Each Senior / Key Person must be registered in the eRA Commons and must be assigned the PI Role in that system. The respective eRA Commons ID for each Senior / Key Person must be provided in the Credential field.
The table below provides instructions for entering Senior / Key Person profiles.
Prefix |
Enter the prefix (e.g., Mr., Mrs., Rev.) for the name of the collaborating PD / PI. |
First Name |
Enter the first (given) name of the collaborating PD / PI. |
Middle Name |
Enter the middle name of the collaborating PD / PI. |
Last Name |
Enter the last (family) name of the collaborating PD / PI. |
Suffix |
Enter the suffix (e.g., Jr., Sr., Ph. D.) for the name of the collaborating PD / PI. |
Position / Title |
Enter the title of the collaborating PD / PI. |
Department |
Enter the name of primary organizational department, service, laboratory or equivalent level within the organization of the collaborating PD / PI. |
Organization Name |
Enter the name of the organization of the collaborating PD / PI. |
Division |
Enter the name of primary organizational division, office or major subdivision of the collaborating PD / PI. |
Street 1 |
Enter the address for the collaborating PD / PI (e.g., Street Number, Street Name). |
Street 2 |
Enter the address for the collaborating PD / PI (e.g., Suite Number, Room Number) |
City |
Enter the city for the collaborating PD / PI. |
County |
SKIP / LEAVE BLANK |
State |
Enter the state for the collaborating PD / PI. |
Province |
SKIP / LEAVE BLANK |
Country |
Enter the country for the collaborating PD / PI. |
ZIP Code |
Enter the ZIP code for the collaborating PD / PI. |
Phone Number |
Enter the phone number for the collaborating PD / PI. |
Fax Number |
Enter the fax number for the collaborating PD / PI. |
E-Mail |
Enter the e-mail address for the collaborating PD / PI. |
Credential, e.g., agency login |
If you are submitting to an agency (e.g., NIH and other PHS agencies) where you have an established personal profile, enter the agency ID.

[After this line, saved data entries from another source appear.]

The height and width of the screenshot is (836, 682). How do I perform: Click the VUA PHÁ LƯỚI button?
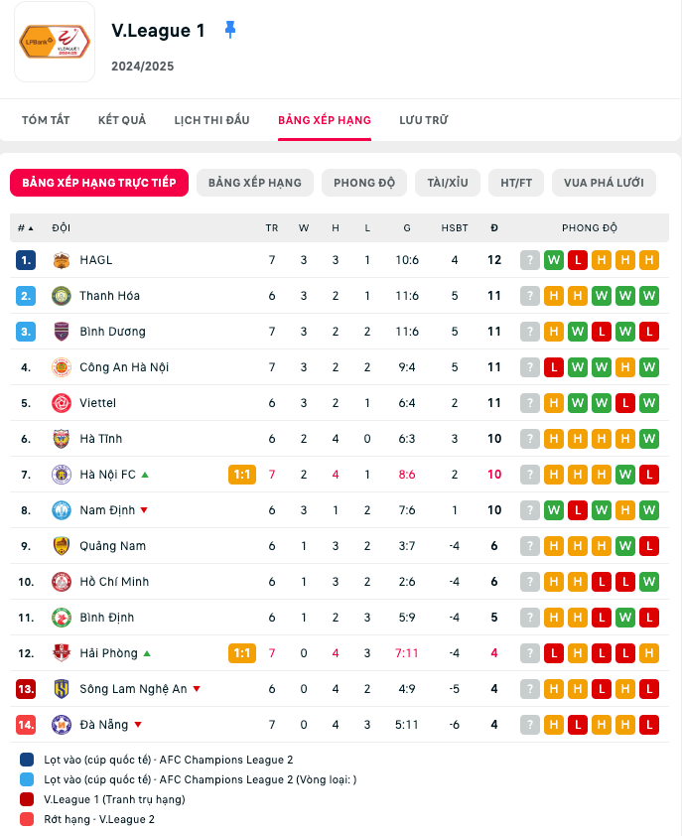[604, 183]
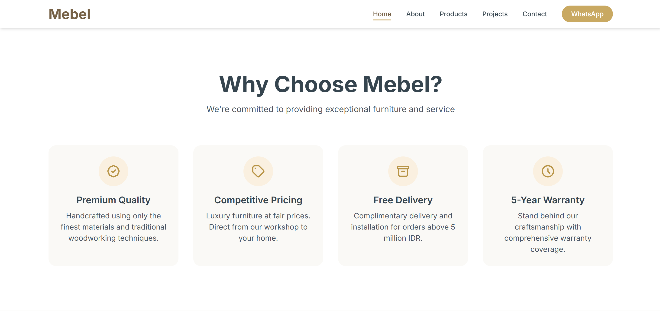Select the Premium Quality card heading

point(113,200)
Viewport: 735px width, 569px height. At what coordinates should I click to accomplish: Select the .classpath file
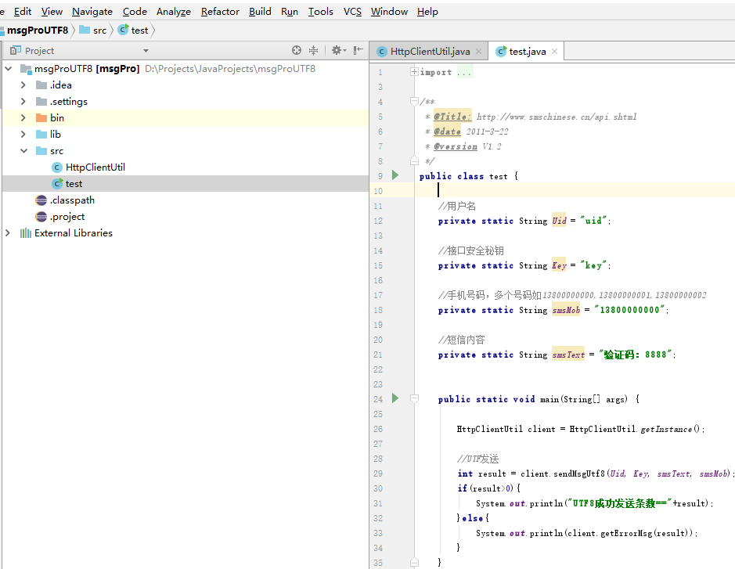click(x=72, y=200)
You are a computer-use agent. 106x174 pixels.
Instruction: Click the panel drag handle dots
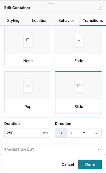[51, 3]
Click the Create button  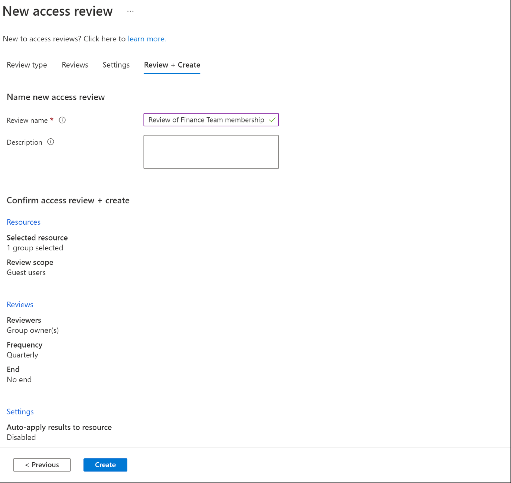point(105,464)
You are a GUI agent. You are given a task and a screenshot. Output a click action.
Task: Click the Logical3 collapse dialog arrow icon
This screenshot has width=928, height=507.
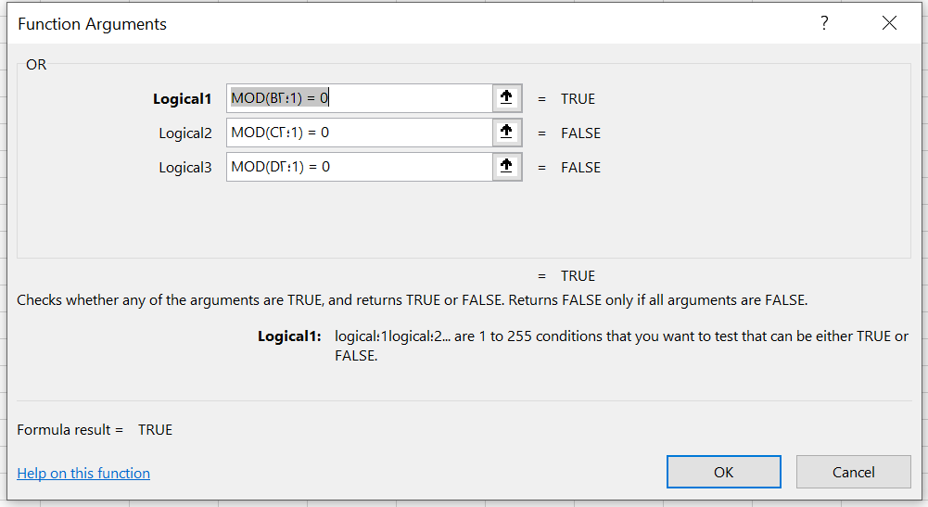click(x=506, y=167)
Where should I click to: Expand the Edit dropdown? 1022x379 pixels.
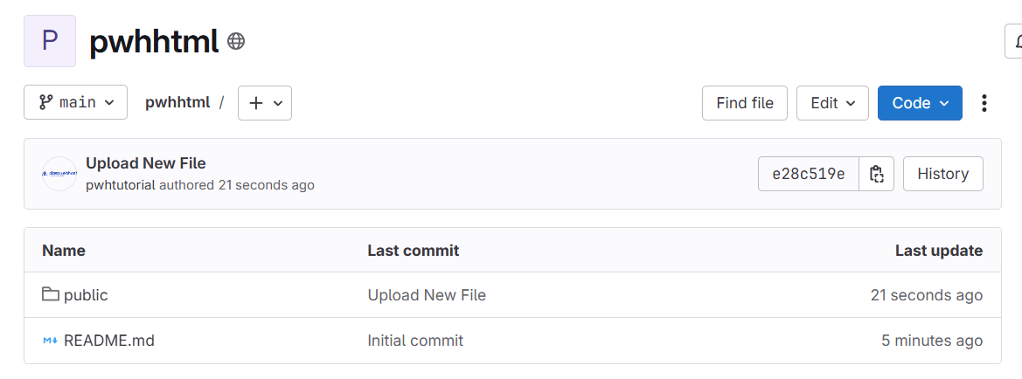[x=832, y=103]
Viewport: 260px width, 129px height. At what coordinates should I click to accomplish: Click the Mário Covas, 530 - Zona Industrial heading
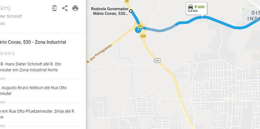(x=33, y=42)
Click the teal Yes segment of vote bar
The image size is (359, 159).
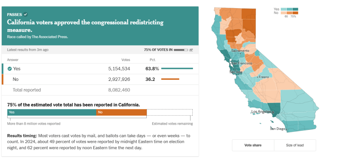coord(52,112)
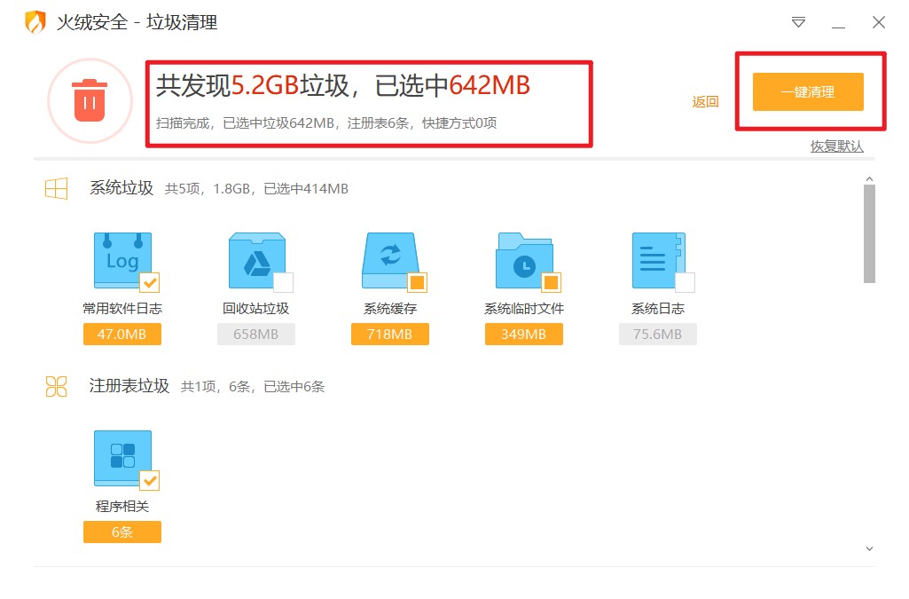Uncheck the 常用软件日志 checkbox

[x=149, y=282]
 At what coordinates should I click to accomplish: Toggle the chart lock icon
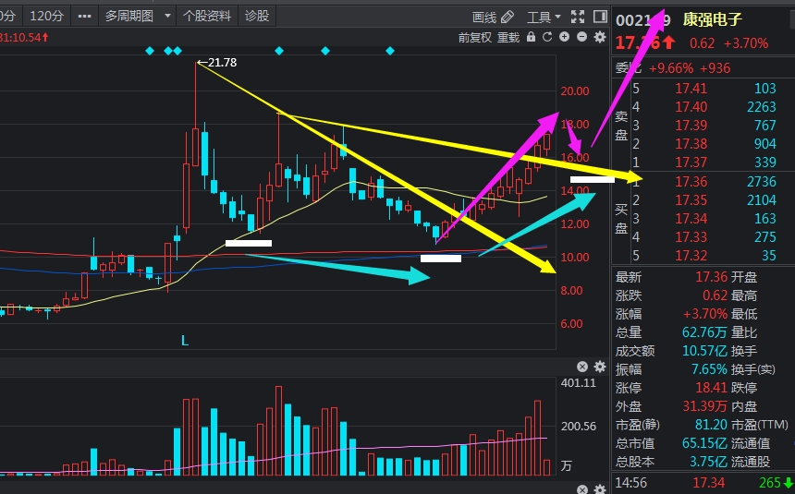532,38
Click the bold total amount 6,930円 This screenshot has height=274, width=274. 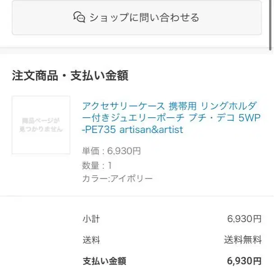pyautogui.click(x=244, y=260)
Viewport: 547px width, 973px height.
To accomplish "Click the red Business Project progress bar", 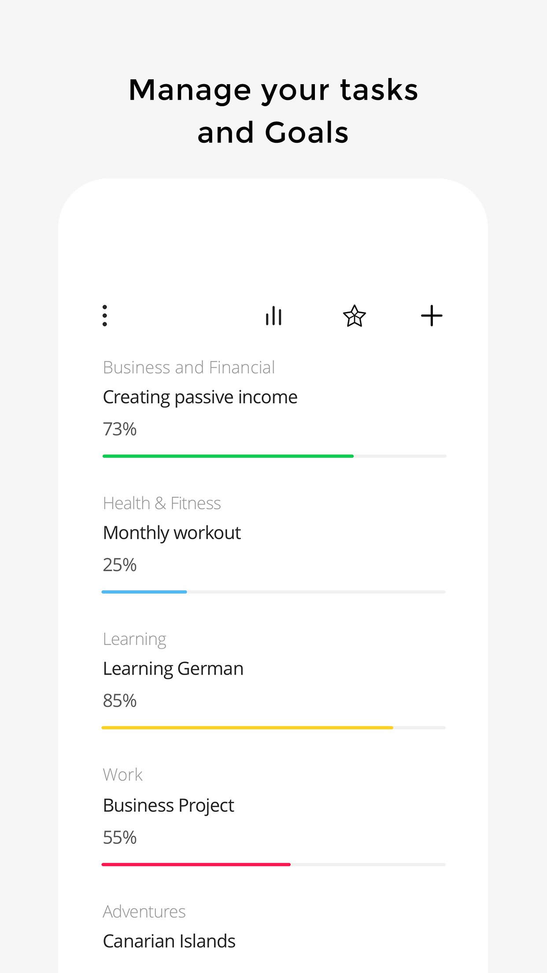I will click(196, 864).
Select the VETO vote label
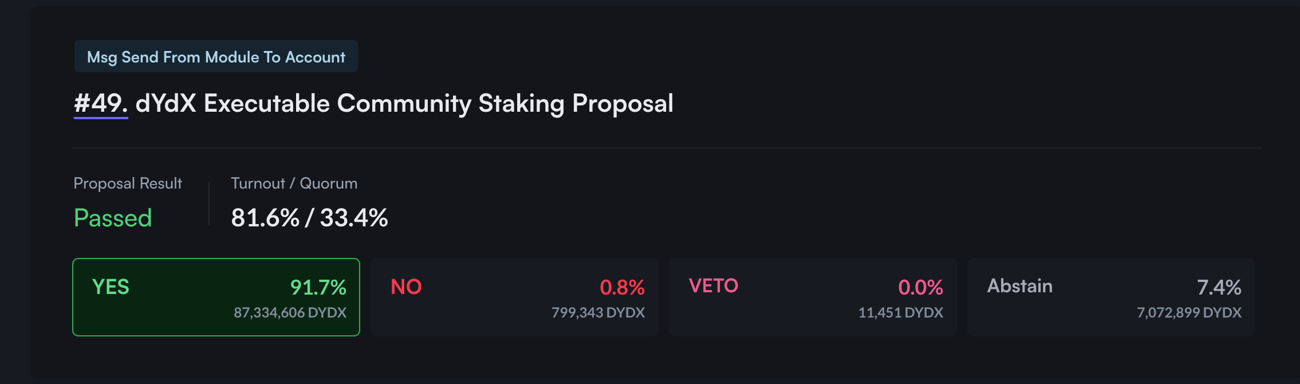The height and width of the screenshot is (384, 1300). (714, 285)
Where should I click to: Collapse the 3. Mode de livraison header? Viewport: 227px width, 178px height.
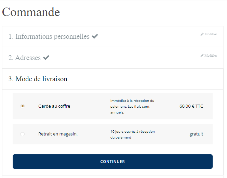[x=38, y=79]
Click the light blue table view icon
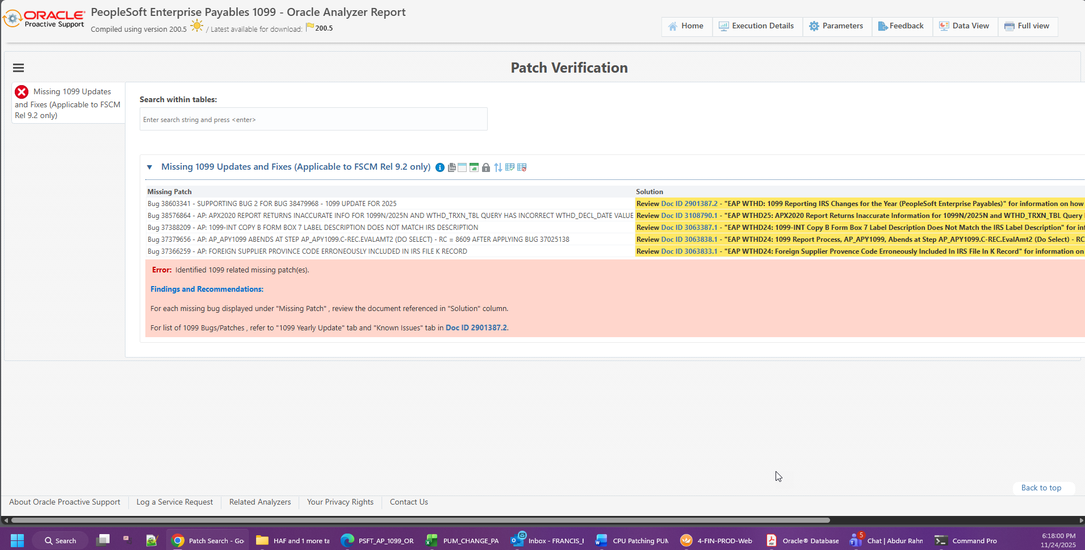 click(x=462, y=167)
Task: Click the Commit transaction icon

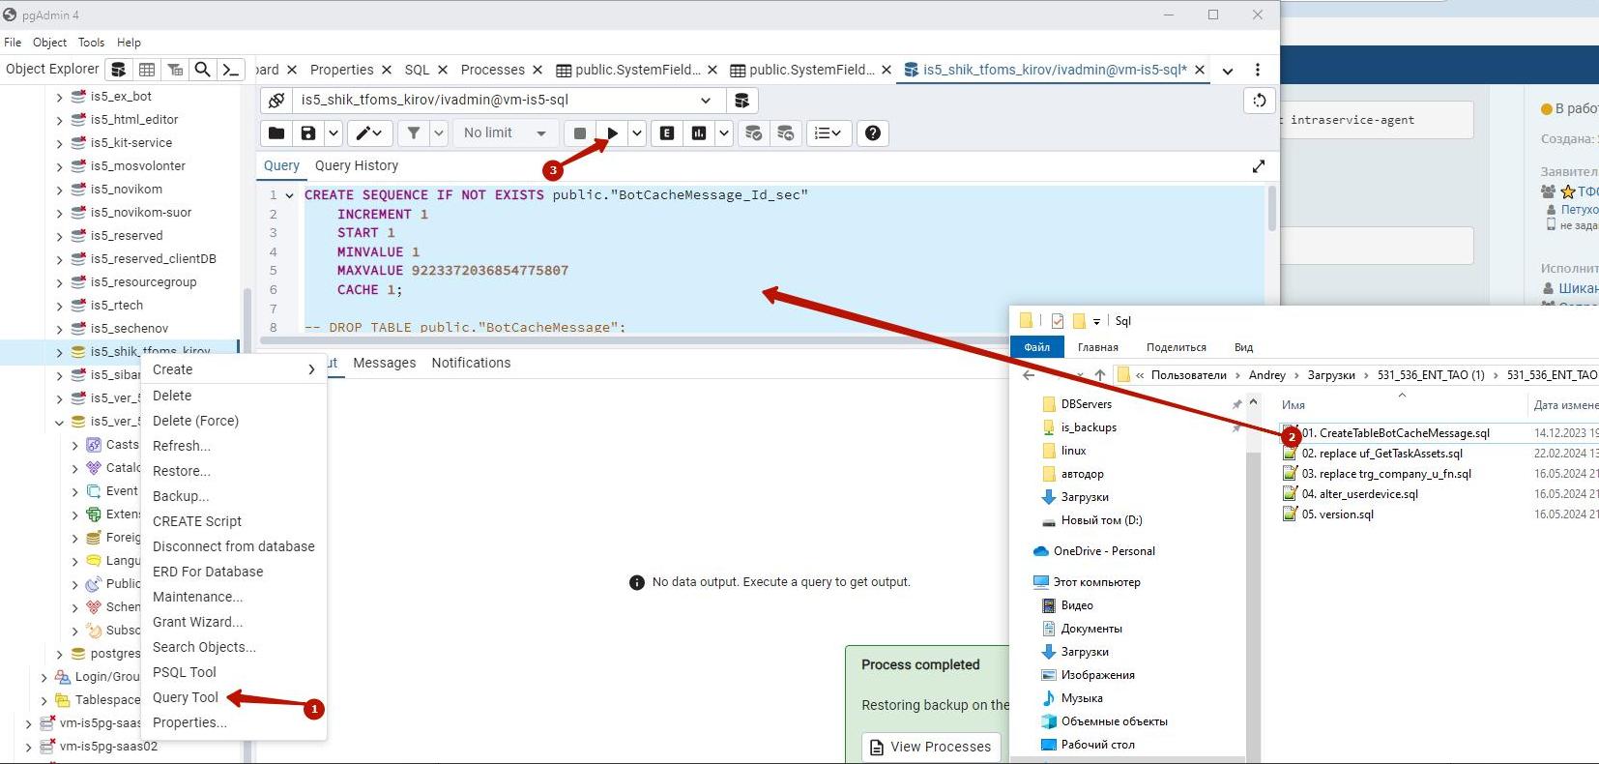Action: coord(754,133)
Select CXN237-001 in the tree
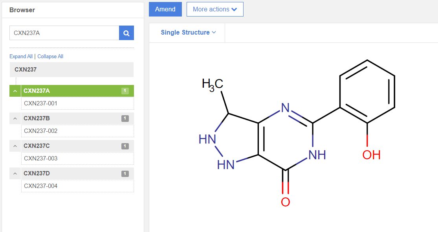Image resolution: width=438 pixels, height=232 pixels. tap(41, 103)
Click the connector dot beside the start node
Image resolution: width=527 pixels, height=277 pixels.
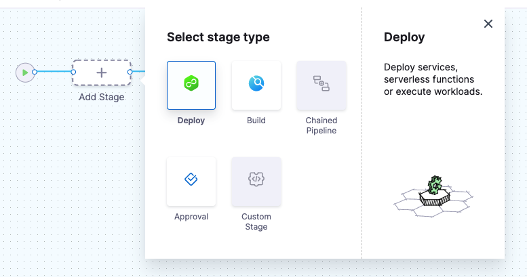tap(35, 72)
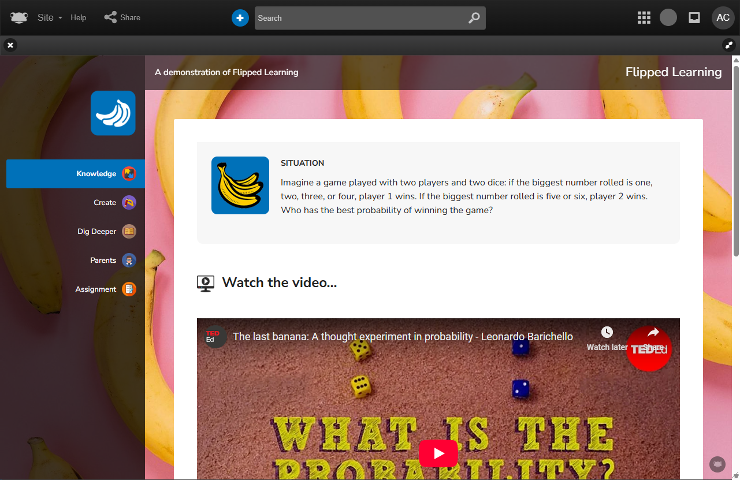The image size is (740, 480).
Task: Open the Dig Deeper page
Action: point(97,232)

For NIH and other PHS agencies, registration in the eRA Commons for all PDs / PIs is required. The assigned Commons User ID (the unique name used to log into the system) for anyone assigned the PD / PI role must be entered here.
|
Project Role |
SKIP / LEAVE BLANK |
Other Project Role Category |
SKIP / LEAVE BLANK |
Attach Biographical Sketch |
SKIP / LEAVE BLANK |
Attach Current & Pending Support |
SKIP / LEAVE BLANK |
|
By submission of this request form, the Requester certifies that each listed Collaborating Investigator has read and agreed to the terms and conditions in the DUC.
Submitting the DAR
When all required fields on the DAR are complete, click Submit. By clicking Submit, you are certifying that you agree to the terms and conditions of data use as described in the Data Use Certification (DUC).
If required fields are left blank upon clicking Submit, the DAR will re-open with all required fields highlighted in red. Fill in the highlighted fields and click Submit.